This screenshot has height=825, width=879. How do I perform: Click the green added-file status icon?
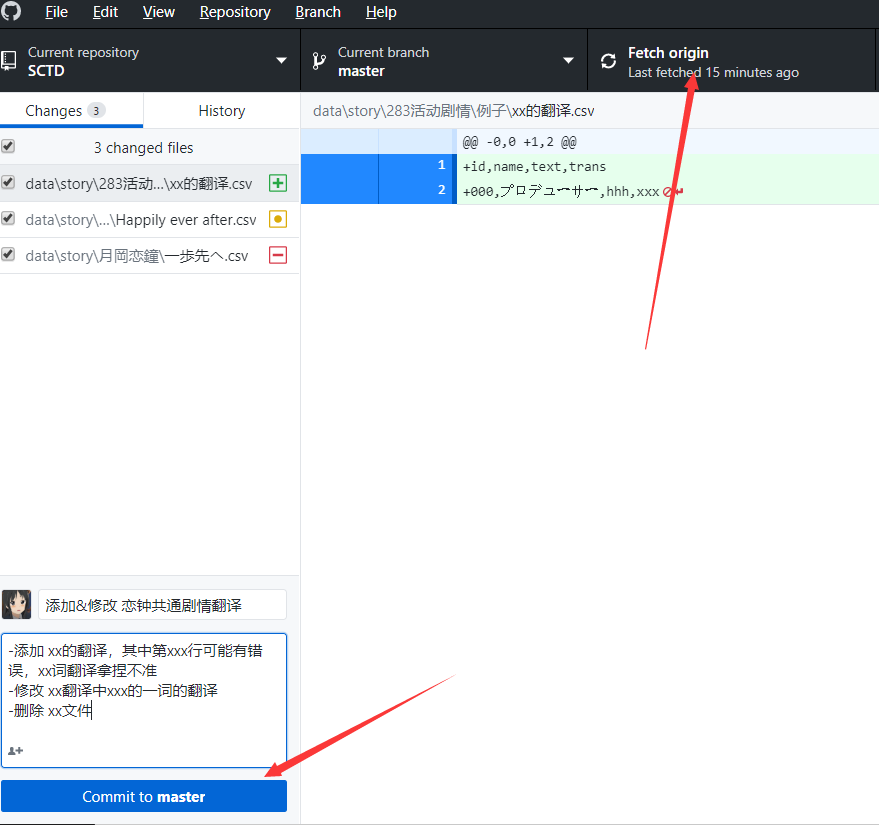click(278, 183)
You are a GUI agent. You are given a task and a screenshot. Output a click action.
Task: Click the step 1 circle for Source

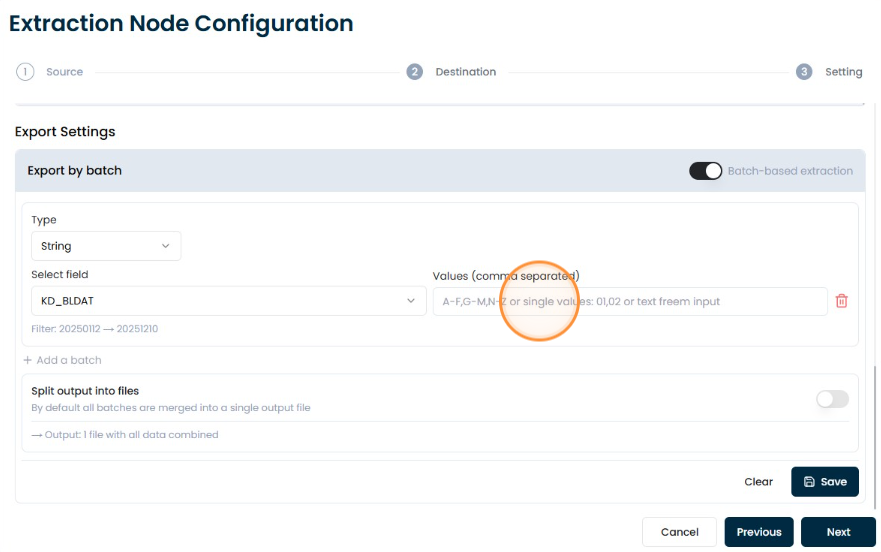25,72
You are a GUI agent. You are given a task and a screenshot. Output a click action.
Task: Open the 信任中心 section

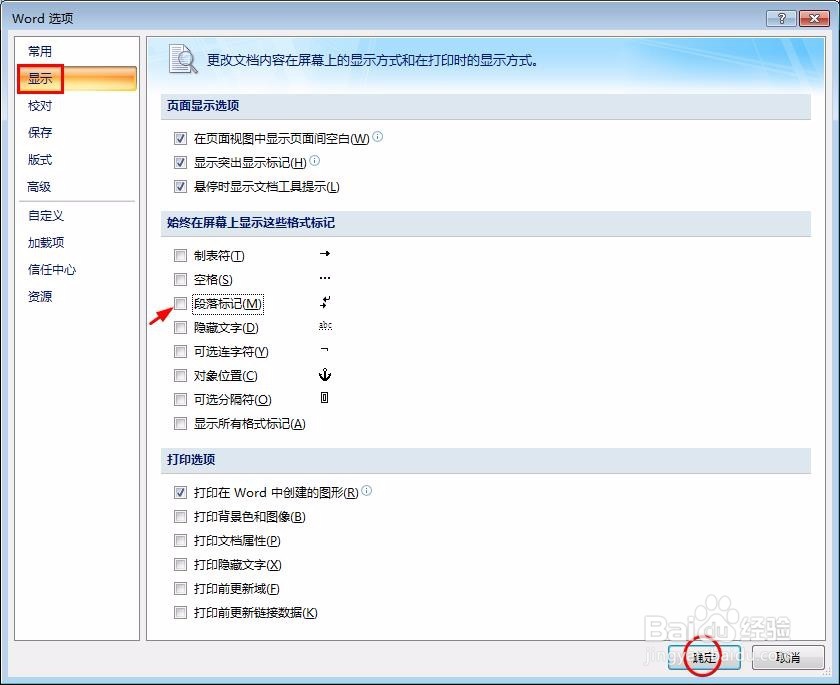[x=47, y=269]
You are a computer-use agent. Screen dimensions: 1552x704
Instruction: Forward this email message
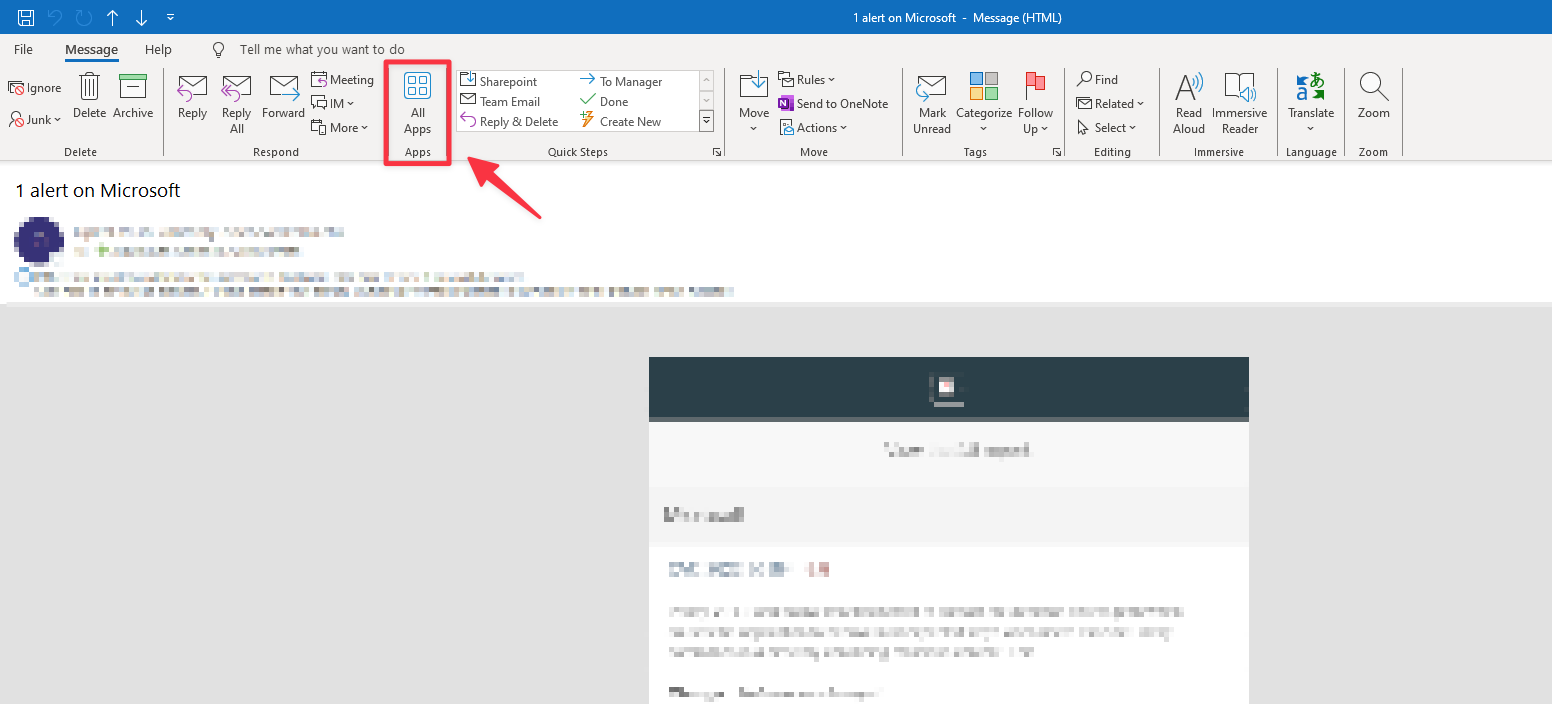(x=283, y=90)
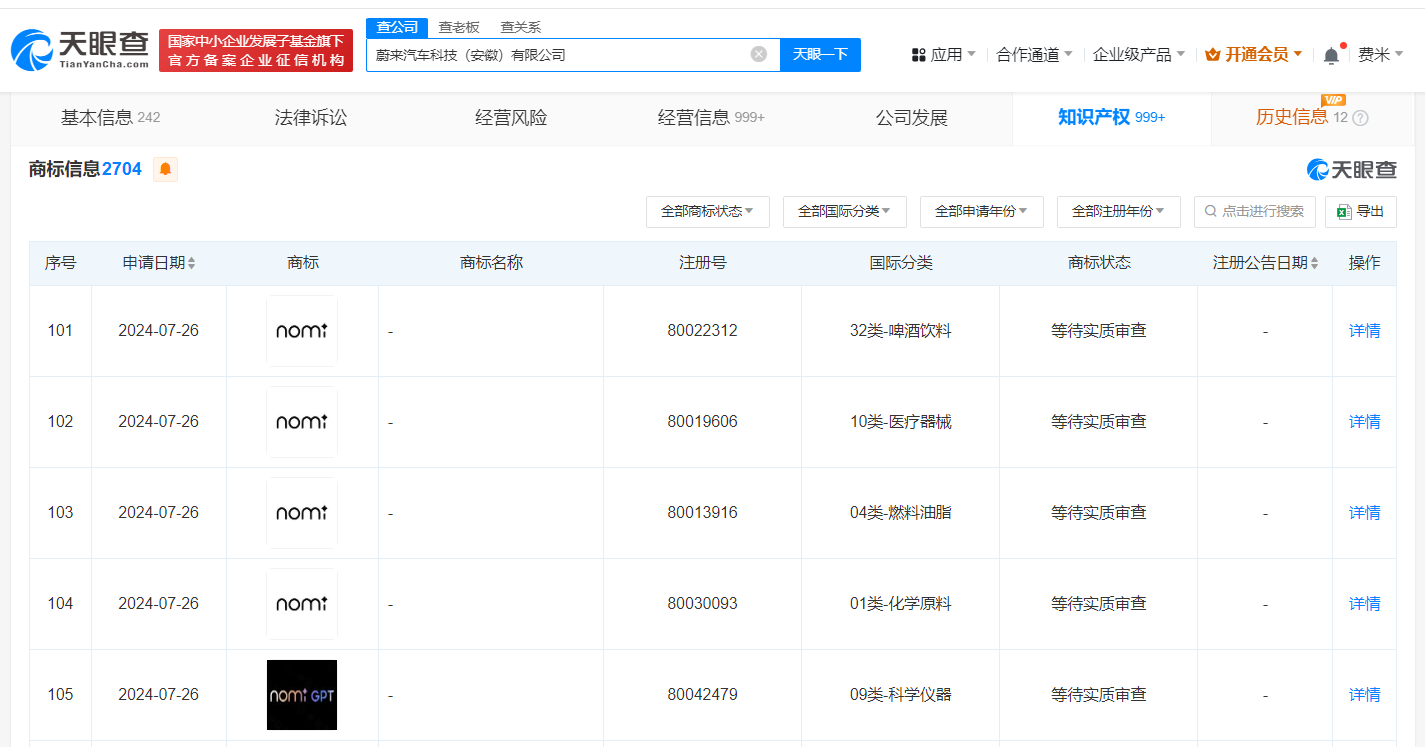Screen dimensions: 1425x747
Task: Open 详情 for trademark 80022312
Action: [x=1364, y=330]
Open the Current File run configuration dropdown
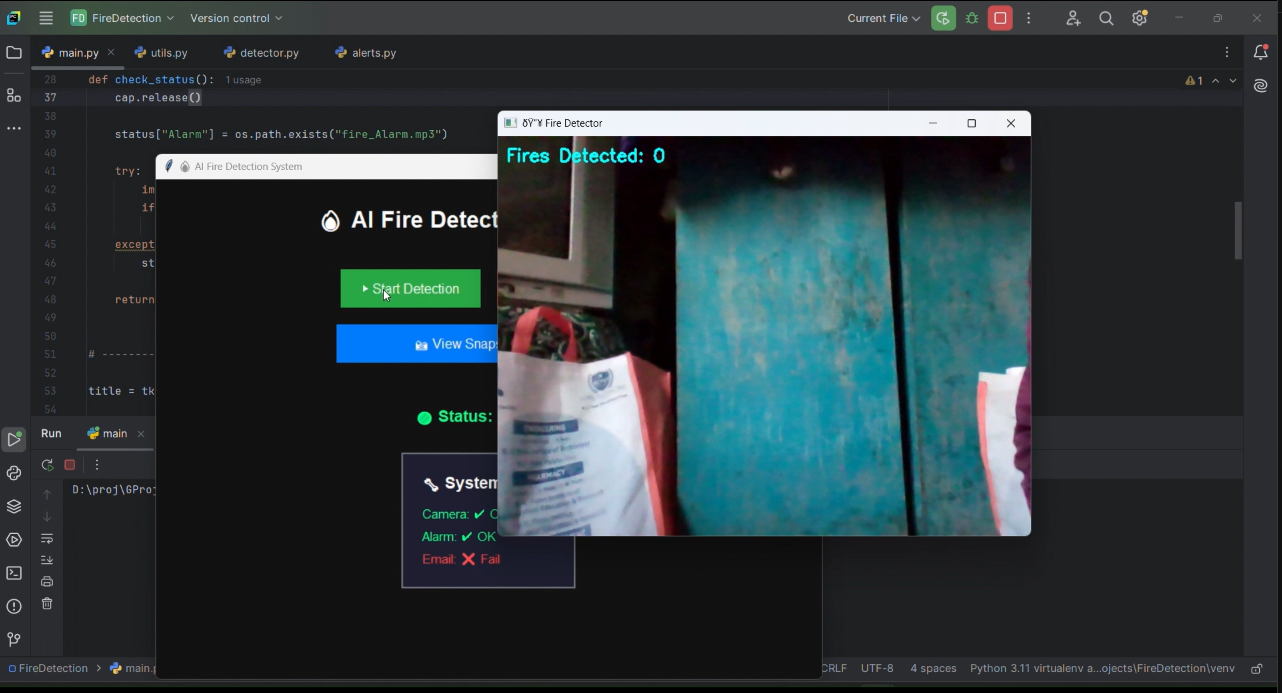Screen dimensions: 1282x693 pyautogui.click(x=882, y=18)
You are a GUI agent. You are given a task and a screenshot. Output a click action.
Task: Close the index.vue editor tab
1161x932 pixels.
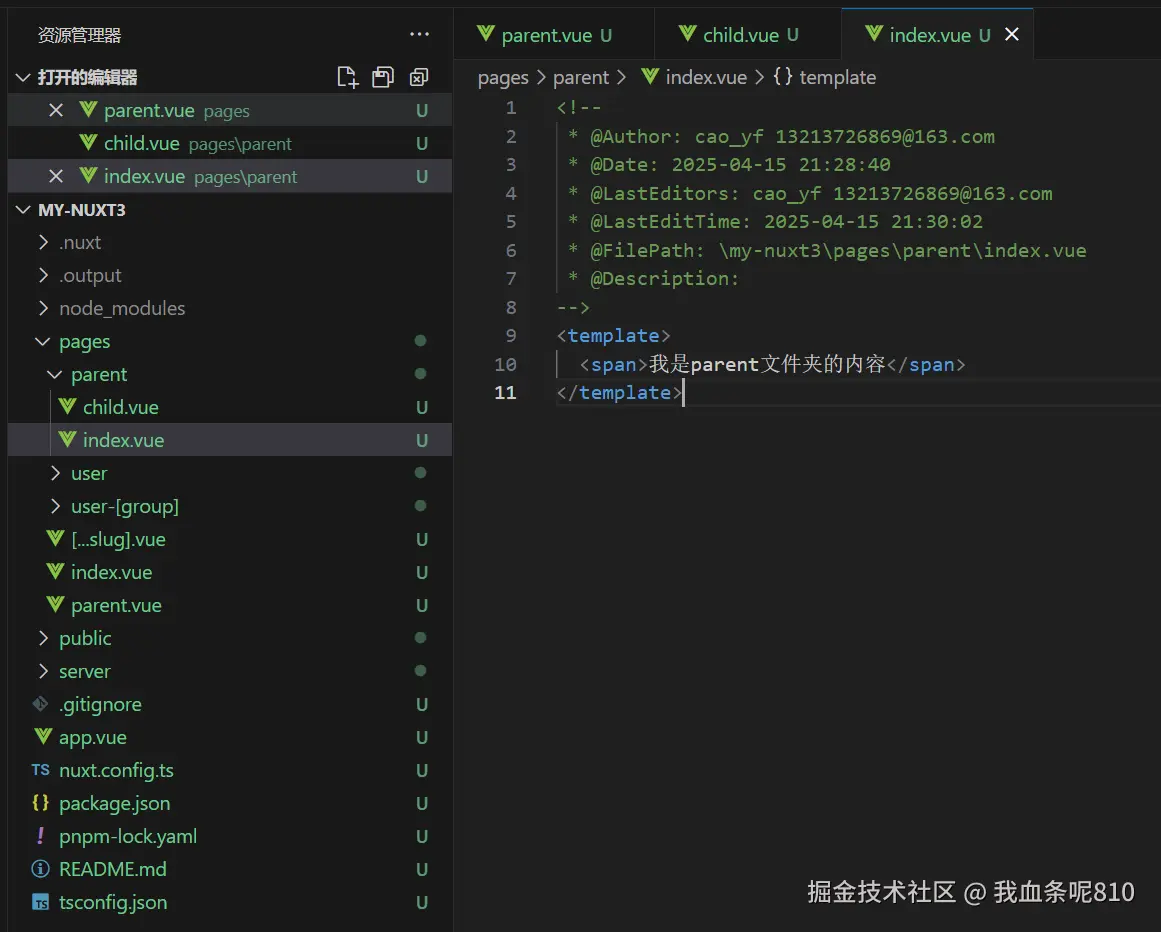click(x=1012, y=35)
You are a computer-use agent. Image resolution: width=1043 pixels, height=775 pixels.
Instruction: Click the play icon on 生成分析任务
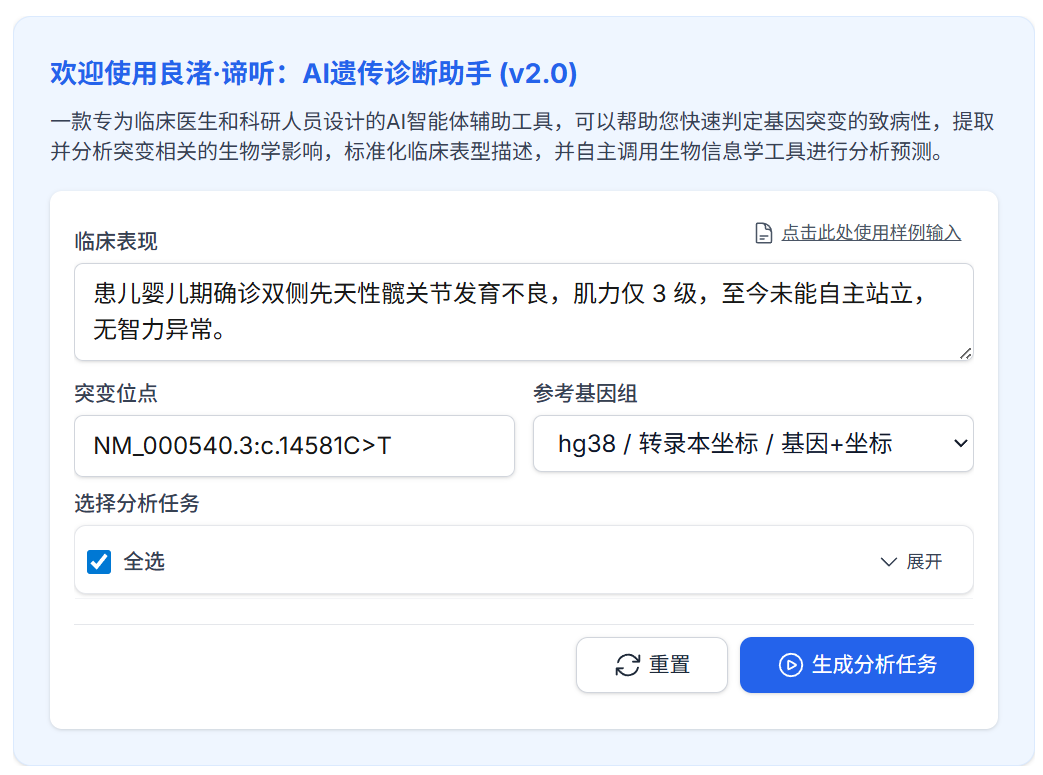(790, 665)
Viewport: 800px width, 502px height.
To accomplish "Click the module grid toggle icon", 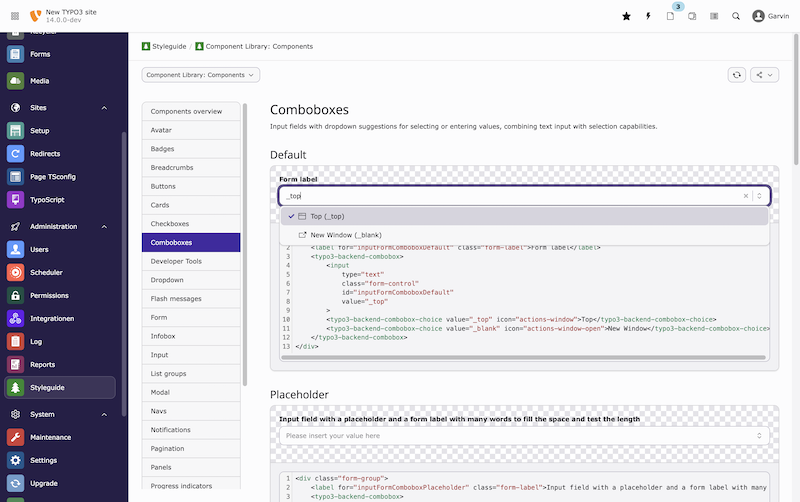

WORK ORDER: Repeat all the records exactly, images excluded.

REPLY TO THE EXERCISE:
This screenshot has height=825, width=879. How do I perform: Click the green added-file status icon?
click(278, 183)
You are a GUI agent. You are given a task and a screenshot. Output a click action.
Task: Click the step 1 circle for Source

25,72
You are a GUI agent. You are given a task and a screenshot. Output a click action.
Task: Open the 信任中心 section

[x=47, y=269]
You are a computer-use agent. Screen dimensions: 1552x704
Instruction: Forward this email message
(x=283, y=90)
Screen dimensions: 1425x747
Task: Open 详情 for trademark 80022312
Action: [x=1364, y=330]
Open the Current File run configuration dropdown
Screen dimensions: 1282x693 pyautogui.click(x=882, y=18)
You are a GUI agent. You are given a task and a screenshot. Output a click action.
Task: Close the index.vue editor tab
1161x932 pixels.
click(x=1012, y=35)
You are a computer-use agent. Image resolution: width=1043 pixels, height=775 pixels.
Instruction: Click the play icon on 生成分析任务
(790, 665)
Viewport: 800px width, 502px height.
To accomplish "Click the module grid toggle icon", 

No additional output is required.